Failing to give the identity of the owner, speeding, and driving uninsured are the most common reasons for points. The second-highest points total, 36, went to a man from Warrington in Cheshire, who was caught driving without insurance six times in less than two weeks, between 20 February and 2 March 2012. How is this possible that the authorities are so powerless to deal robustly with this flagrant disregard for the law? What excuses could these ne’er-do-wells (or their briefs) possibly come up with?
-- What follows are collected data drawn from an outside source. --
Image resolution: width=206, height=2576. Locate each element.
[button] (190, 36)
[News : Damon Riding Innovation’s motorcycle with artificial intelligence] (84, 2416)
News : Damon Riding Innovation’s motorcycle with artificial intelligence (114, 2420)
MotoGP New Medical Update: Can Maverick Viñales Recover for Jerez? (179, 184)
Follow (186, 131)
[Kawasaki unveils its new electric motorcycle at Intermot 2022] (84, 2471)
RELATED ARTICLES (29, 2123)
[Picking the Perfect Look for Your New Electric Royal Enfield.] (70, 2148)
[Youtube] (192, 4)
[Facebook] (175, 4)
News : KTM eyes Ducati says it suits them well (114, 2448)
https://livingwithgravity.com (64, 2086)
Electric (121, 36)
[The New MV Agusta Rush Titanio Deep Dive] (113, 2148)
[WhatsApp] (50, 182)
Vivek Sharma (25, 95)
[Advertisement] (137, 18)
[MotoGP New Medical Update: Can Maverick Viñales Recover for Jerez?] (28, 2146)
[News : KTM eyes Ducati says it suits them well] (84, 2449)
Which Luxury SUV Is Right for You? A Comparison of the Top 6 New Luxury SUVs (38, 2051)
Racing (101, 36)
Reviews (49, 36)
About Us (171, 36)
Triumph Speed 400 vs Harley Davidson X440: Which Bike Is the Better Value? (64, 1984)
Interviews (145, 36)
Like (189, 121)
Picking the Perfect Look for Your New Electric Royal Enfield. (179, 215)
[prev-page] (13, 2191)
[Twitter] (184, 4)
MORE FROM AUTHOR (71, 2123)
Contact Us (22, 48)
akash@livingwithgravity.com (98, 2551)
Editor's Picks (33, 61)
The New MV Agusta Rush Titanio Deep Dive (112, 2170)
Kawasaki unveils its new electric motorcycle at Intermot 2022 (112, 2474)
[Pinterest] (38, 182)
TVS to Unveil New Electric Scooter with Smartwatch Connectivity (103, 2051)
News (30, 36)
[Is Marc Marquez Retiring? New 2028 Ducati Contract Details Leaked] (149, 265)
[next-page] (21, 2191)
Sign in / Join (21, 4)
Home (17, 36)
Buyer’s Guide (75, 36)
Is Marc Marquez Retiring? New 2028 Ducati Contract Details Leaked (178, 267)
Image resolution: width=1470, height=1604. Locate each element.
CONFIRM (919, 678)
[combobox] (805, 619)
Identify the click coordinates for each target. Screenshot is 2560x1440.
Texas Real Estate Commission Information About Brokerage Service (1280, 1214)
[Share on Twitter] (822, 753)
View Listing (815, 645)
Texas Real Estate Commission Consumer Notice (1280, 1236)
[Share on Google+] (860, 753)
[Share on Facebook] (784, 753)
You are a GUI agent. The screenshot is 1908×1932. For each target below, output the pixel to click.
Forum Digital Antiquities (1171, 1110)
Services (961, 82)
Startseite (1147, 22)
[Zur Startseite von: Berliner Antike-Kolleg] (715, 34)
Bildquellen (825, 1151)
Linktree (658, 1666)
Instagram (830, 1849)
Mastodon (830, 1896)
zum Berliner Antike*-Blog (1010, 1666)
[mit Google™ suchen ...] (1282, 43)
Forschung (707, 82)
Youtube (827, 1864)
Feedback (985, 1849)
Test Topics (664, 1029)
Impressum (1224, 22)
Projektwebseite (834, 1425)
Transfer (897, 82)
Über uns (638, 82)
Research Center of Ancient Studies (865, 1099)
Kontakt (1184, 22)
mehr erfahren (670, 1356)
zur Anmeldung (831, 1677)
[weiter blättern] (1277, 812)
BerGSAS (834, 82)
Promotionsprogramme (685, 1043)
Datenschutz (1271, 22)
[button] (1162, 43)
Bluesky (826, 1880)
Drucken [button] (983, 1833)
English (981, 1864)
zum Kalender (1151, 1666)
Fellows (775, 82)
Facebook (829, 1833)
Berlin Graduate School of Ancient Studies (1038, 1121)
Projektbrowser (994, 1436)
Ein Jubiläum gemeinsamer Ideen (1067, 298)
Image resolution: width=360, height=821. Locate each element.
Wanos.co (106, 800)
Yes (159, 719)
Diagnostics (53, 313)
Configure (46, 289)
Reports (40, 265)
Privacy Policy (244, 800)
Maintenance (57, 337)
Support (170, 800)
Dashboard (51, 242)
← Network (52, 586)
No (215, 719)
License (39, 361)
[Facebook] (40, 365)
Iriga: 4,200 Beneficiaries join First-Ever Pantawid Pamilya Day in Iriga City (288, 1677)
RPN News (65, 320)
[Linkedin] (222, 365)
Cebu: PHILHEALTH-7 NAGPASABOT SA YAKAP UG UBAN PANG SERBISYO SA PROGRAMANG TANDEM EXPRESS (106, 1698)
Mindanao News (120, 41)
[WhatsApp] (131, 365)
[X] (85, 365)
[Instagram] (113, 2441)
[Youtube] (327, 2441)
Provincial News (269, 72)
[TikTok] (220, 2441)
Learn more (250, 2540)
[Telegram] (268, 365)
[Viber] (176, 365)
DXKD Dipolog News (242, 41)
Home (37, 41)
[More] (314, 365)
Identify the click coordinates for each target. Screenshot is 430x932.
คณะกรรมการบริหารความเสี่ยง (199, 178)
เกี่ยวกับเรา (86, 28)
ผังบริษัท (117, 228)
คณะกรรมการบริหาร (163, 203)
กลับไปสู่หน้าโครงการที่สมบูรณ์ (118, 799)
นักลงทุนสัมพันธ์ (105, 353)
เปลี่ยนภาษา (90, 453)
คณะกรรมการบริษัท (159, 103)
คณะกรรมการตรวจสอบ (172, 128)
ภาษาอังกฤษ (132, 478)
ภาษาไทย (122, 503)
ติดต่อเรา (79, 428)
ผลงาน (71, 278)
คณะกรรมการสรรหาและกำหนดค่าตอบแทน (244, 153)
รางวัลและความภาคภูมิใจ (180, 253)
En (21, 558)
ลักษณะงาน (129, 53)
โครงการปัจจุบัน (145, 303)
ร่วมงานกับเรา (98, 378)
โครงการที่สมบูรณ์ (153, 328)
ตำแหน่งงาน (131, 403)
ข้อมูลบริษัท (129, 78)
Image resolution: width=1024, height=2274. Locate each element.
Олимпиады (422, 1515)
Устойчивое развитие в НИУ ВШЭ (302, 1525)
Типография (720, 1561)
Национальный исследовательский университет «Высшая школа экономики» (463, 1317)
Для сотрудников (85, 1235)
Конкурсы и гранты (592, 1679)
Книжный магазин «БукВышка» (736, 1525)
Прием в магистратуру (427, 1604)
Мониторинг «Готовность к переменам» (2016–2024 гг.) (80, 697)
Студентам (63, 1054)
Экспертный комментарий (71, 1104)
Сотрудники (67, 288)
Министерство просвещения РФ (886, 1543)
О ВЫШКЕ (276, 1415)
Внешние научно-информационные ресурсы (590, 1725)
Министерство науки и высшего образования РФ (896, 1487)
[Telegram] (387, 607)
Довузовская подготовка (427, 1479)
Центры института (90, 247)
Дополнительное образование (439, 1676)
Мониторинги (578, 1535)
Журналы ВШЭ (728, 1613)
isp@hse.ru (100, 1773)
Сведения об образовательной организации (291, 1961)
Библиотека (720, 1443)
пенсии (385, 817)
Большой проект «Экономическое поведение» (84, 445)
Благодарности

Other notable offenders include a woman from Lincoln with 34 points, who was caught speeding three times and failed to give information to identify the driver four times between 15th January 2012 and 26th September 2012. Then there’s the female from Hull with 31 points, who was caught speeding eight times in two months, between 29th September 2011 and 29th November 2011. Running her close is a bloke from Westcliff-on-Sea, with 30 points who was caught speeding six times in just two weeks (!), between 30th September and 13th October 2012. What must their insurance premiums be like? That’s assuming of course that they’ve declared the penalties or that they have, indeed, bothered to get any insurance at all.
The apparent fact that some drivers may be able to speed or otherwise offend with impunity and then talk themselves out of a ban puts our whole approach to enforcement into question. The motoring public need to have confidence that those caught speeding or breaking other motoring laws will be dealt with equally. Something is radically wrong here because the offenders clearly could not give a hoot. People who thumb their noses at society and rack up massive points totals ought perhaps to try a little vacation in one of Her Majesty’s institutions.